According to a report by cybersecurity firm CipherTrace, cryptocurrency theft amounted to $1.7 billion in 2018. This figure is more than 400% higher than the amount of stolen crypto money in the previous year. The bulk of the amounts stolen is attributed to thefts from cryptocurrency exchanges and cryptocurrency infrastructure services -- online wallets in particular.

On the other hand, cybersecurity company Carbon Black reported that while the most common targets of cryptocurrency theft are exchanges (27%), businesses are a close second (21%). It only makes sense for cryptocurrency-owning businesses to put security measures in place as a growing number of businesses are already accepting bitcoins and other crypto assets as payments. These include Microsoft (NASDAQ:MSFT), Overstock, and Expedia (NASDAQ:EXPE). Even KFC-Canada, Virgin Galactic, and several branches of Subway already include cryptocurrency in their list of payment options.

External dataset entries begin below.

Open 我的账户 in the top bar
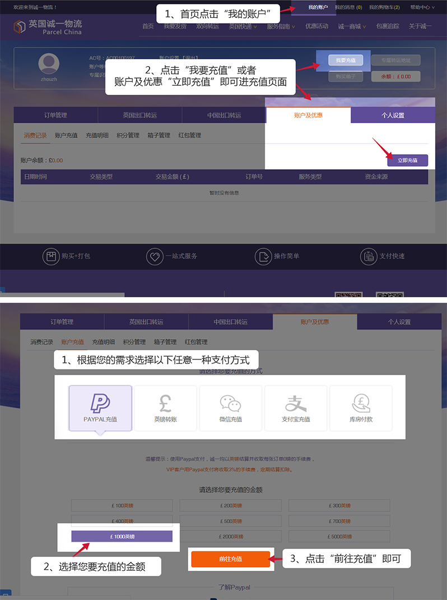447x600 pixels. 318,7
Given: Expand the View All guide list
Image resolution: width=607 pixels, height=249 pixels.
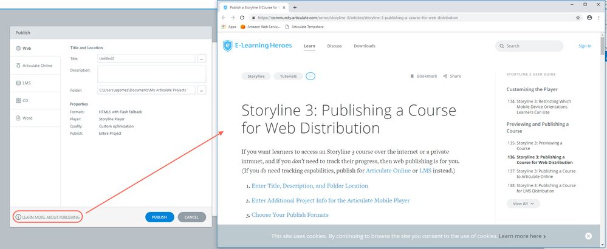Looking at the screenshot, I should click(523, 203).
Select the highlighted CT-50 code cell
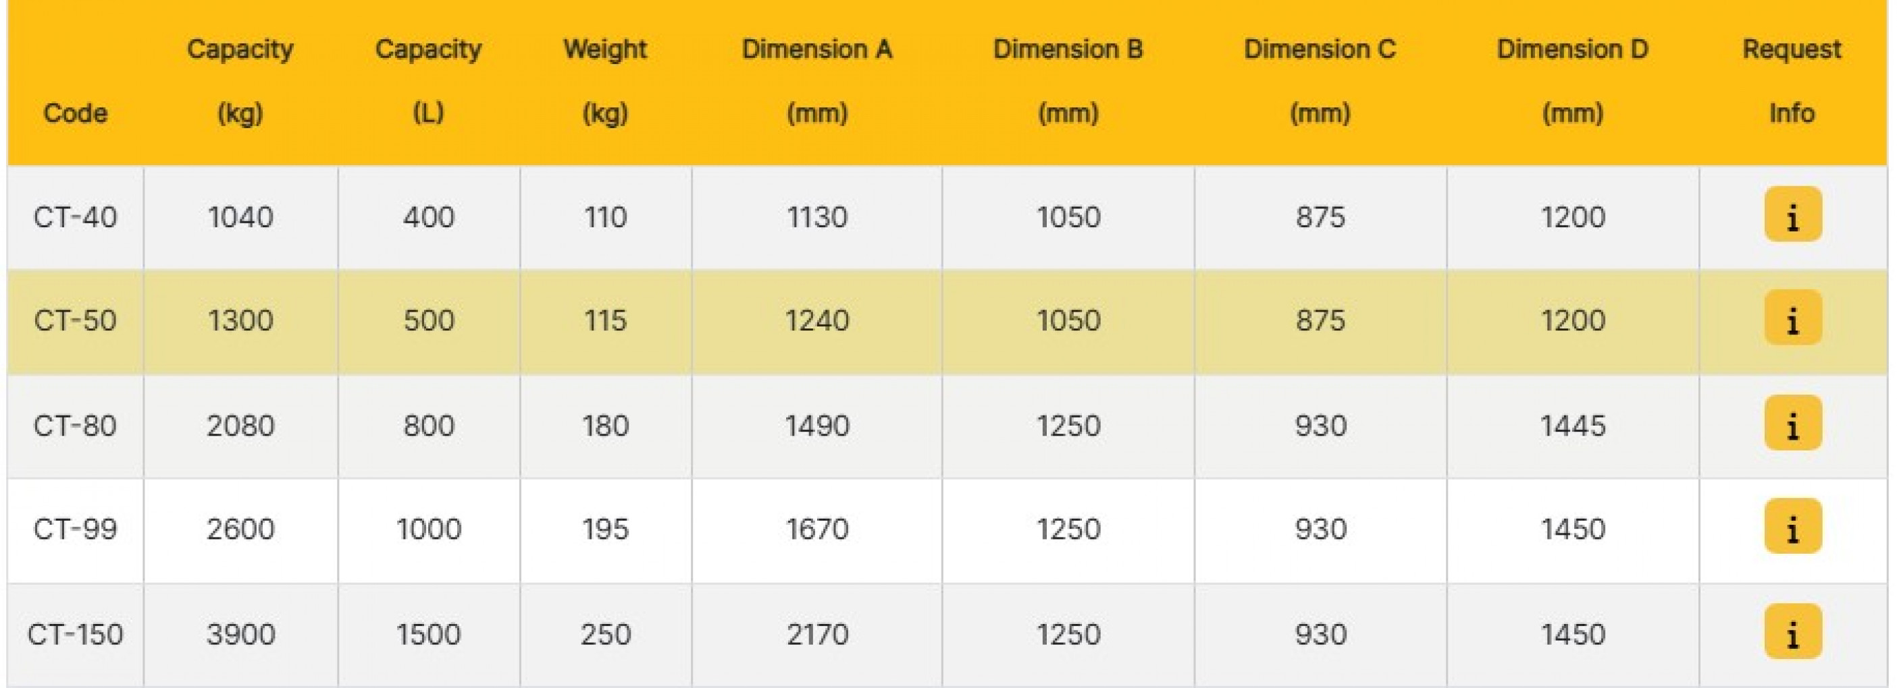 coord(75,321)
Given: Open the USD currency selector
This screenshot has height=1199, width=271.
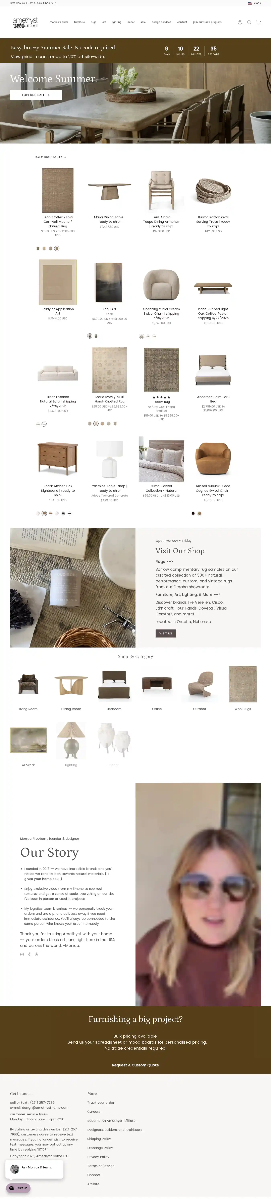Looking at the screenshot, I should pyautogui.click(x=255, y=3).
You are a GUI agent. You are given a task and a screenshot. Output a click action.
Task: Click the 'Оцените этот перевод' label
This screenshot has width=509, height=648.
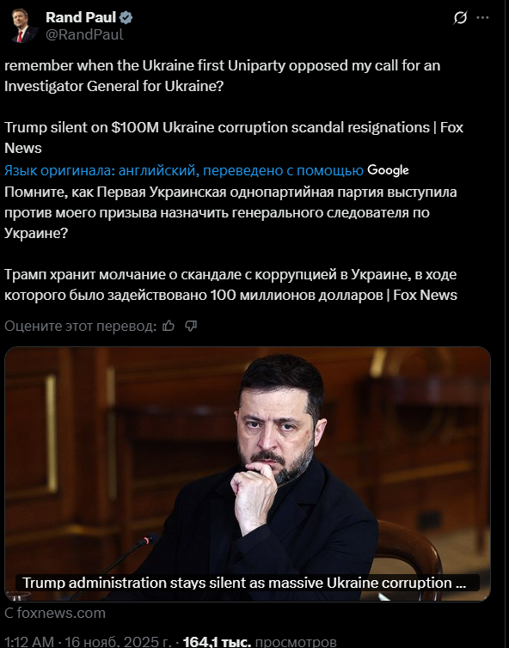(81, 326)
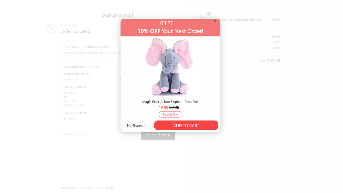343x193 pixels.
Task: Open the Magic Peek-A-Boo Elephant product title
Action: coord(170,102)
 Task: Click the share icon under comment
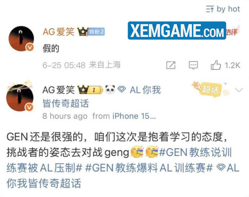tap(171, 65)
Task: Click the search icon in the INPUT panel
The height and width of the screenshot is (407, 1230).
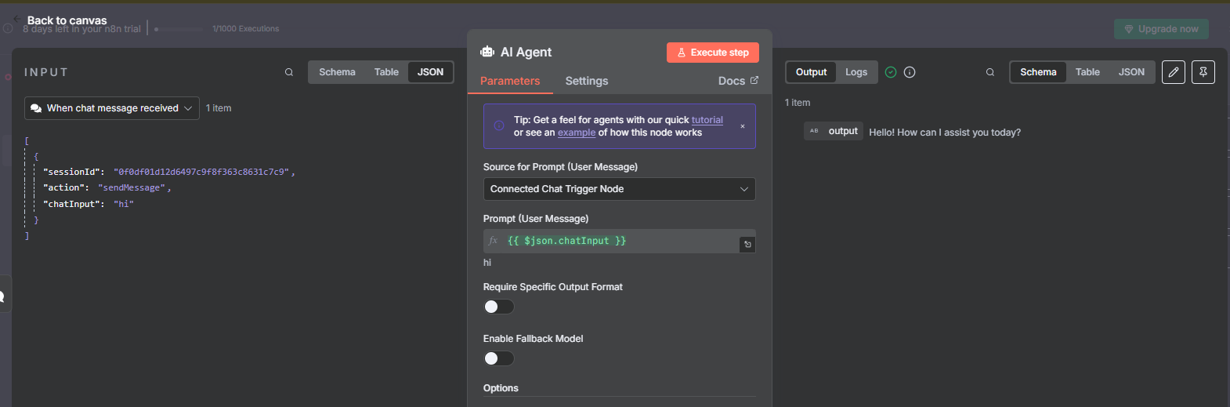Action: [x=289, y=72]
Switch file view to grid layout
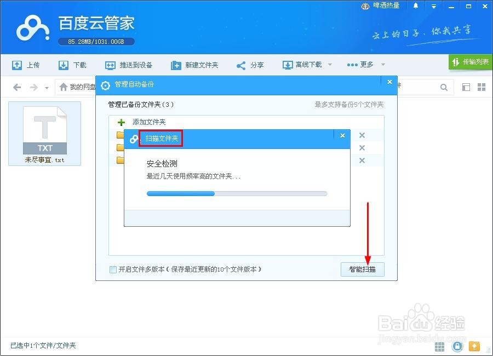 tap(481, 87)

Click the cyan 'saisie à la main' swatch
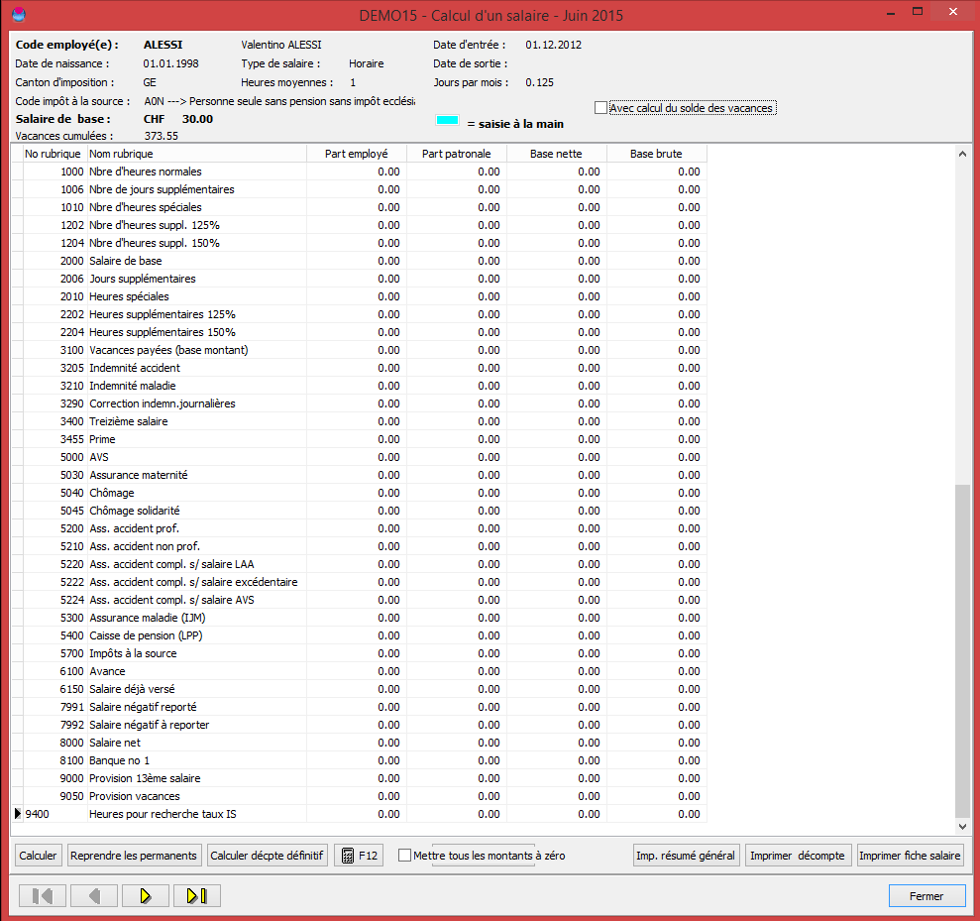point(448,120)
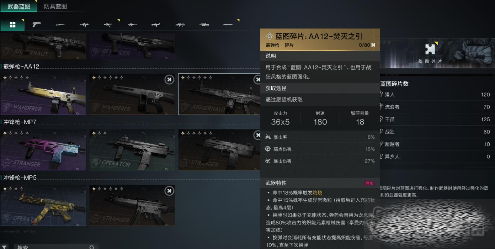Click the magnifier icon in search box
495x249 pixels.
(x=92, y=247)
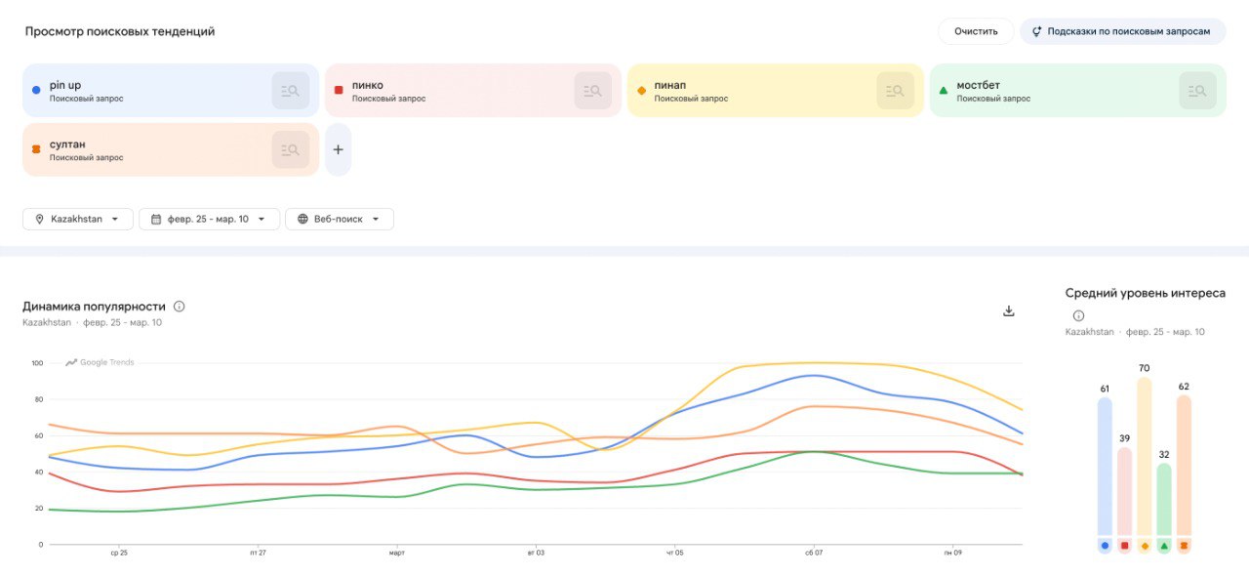Click the 'мостбет' search term text
This screenshot has width=1249, height=576.
(x=978, y=86)
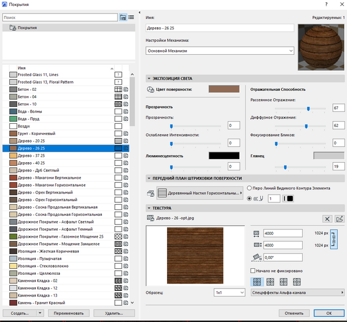The width and height of the screenshot is (347, 322).
Task: Remove texture with the X icon
Action: coord(327,219)

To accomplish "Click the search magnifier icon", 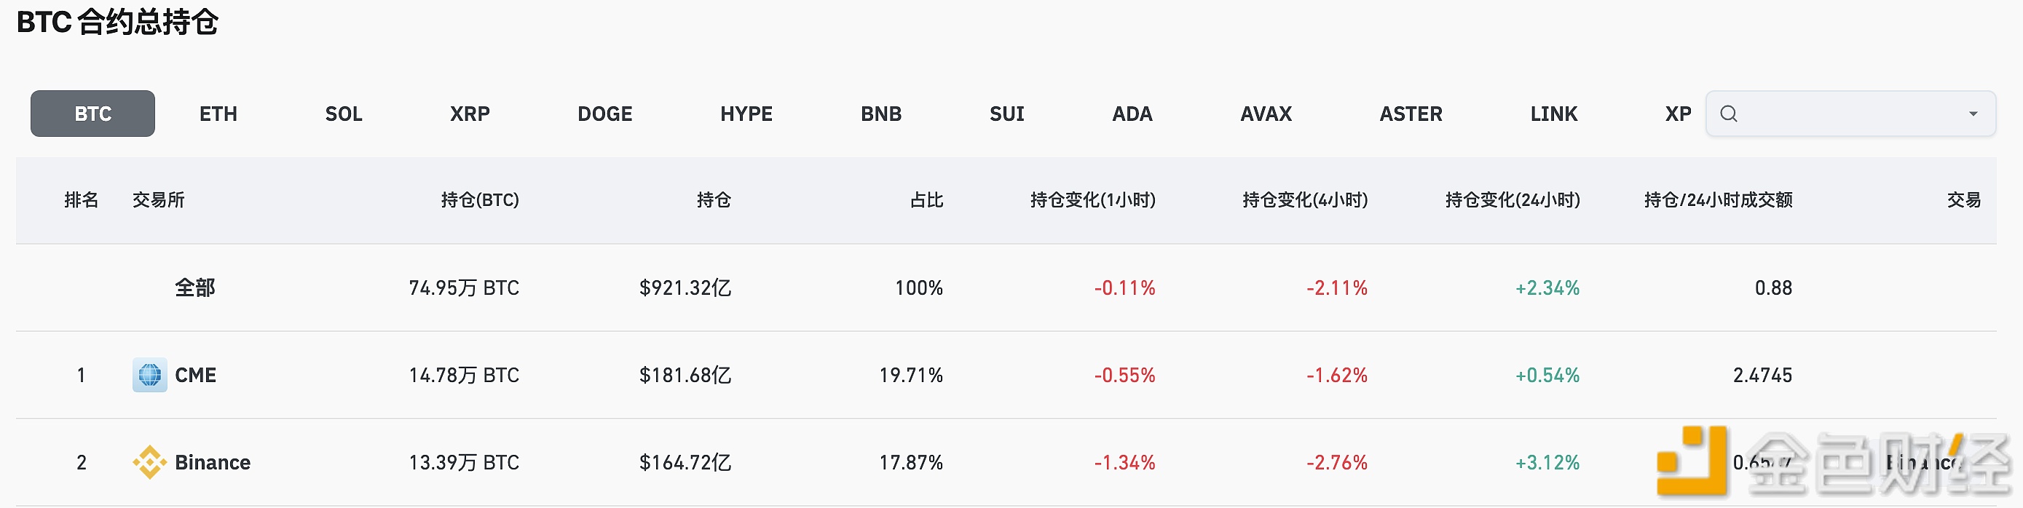I will click(x=1729, y=114).
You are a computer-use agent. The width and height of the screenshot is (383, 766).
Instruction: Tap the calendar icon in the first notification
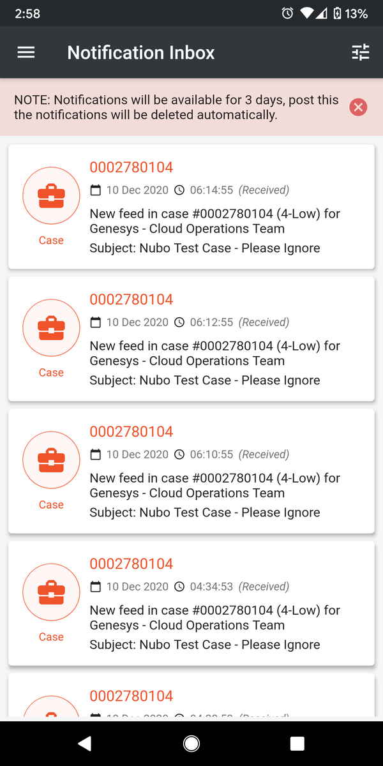(96, 190)
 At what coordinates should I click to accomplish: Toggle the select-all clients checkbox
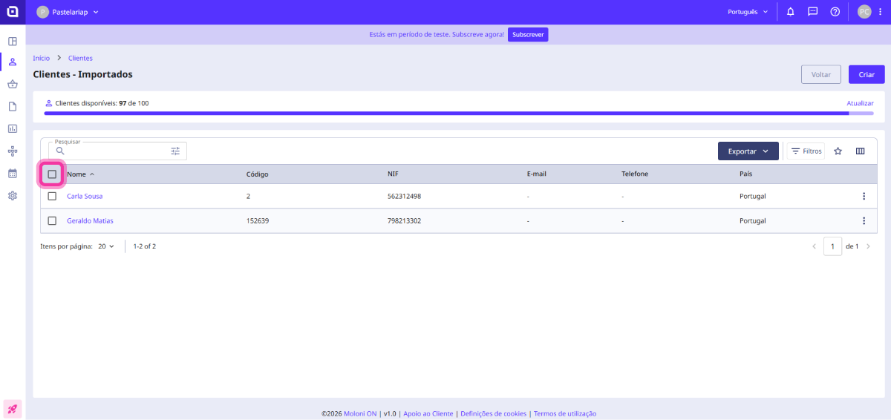(x=52, y=174)
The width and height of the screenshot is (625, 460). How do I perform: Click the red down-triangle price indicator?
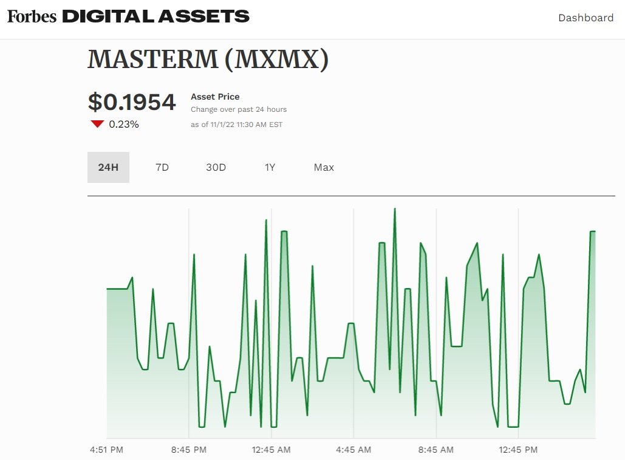click(x=97, y=125)
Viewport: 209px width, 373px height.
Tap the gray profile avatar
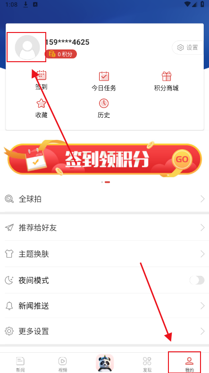(x=27, y=48)
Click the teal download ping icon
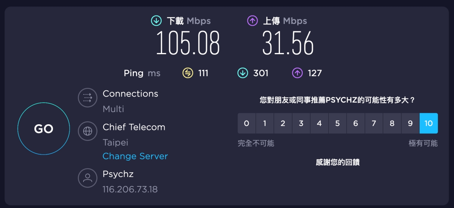 pyautogui.click(x=243, y=73)
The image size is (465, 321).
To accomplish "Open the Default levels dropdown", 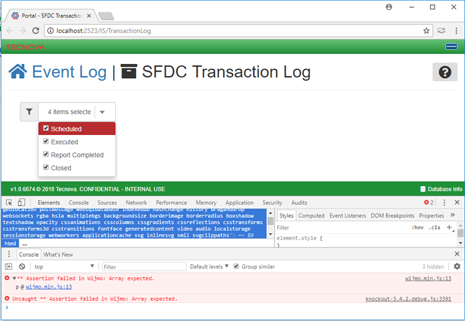I will point(210,266).
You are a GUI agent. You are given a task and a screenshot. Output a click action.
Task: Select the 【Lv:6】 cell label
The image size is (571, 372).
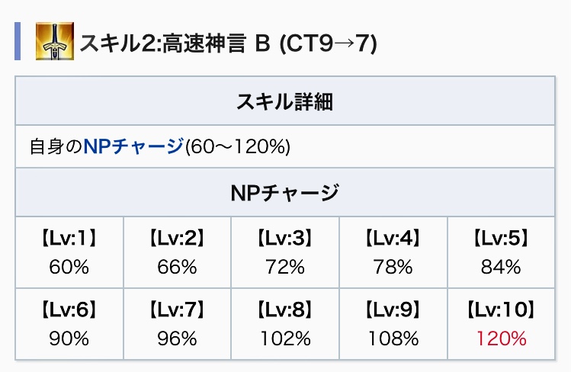point(69,310)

The Nature of Crypto Asset Theft


How are cryptocurrencies and other cryptography-based assets stolen? Before going into the details of this topic, it’s important to know the basics of how the supposedly unbreakable encryption behind bitcoin and other cryptography-based assets is defeated. With all the lengthy strings of characters used to identify a transaction and the similarly kilometric private keys needed to access wallets, how come cryptocurrencies are still compromised?

A good way to answer this question is by comparing cryptocurrency to a fortress with indestructible walls. Attacks may not be able to pierce through the walls, but the fortress has openings intentionally added for the entry and exit of the users. These points of entry/exit are what hackers exploit. Cryptography, at least before quantum computers become viable, is still virtually impenetrable. That’s why it’s not what cybercriminals attack, it’s the specific accounts whose owners fail to take advantage of security measures.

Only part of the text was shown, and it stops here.